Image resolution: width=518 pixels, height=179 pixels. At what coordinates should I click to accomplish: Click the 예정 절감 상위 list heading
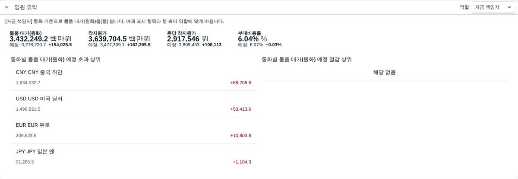point(306,59)
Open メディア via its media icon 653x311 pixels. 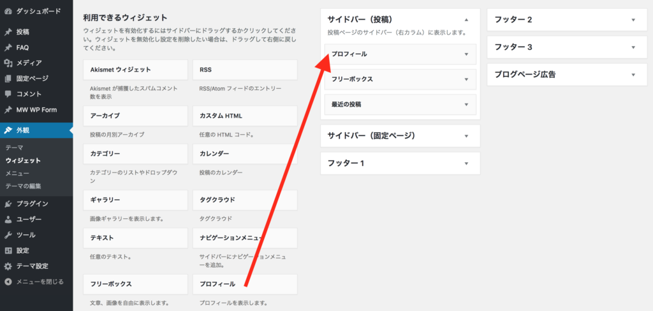pos(8,63)
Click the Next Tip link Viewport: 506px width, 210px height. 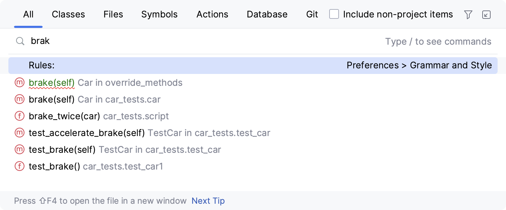pyautogui.click(x=208, y=201)
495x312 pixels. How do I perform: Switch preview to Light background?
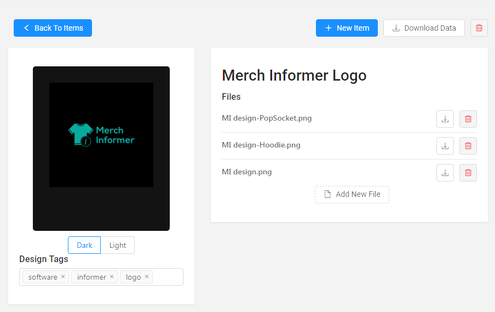[117, 245]
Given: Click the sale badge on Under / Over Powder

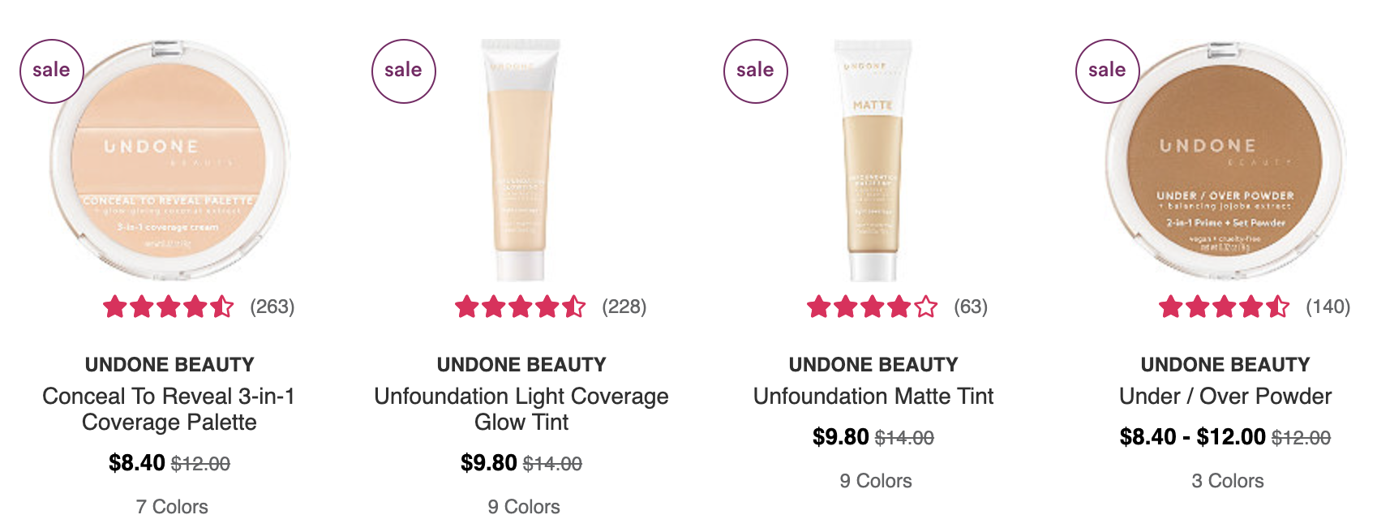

# Goal of the exercise
Every line from the one containing "495x312 pixels. How" through the last line of the data is to be retyped exactly, with nothing added and no pictures included.

# Output for this exercise
495x312 pixels. How do I perform: Switch preview to Light background?
[117, 245]
Given: Click the sale badge on Under / Over Powder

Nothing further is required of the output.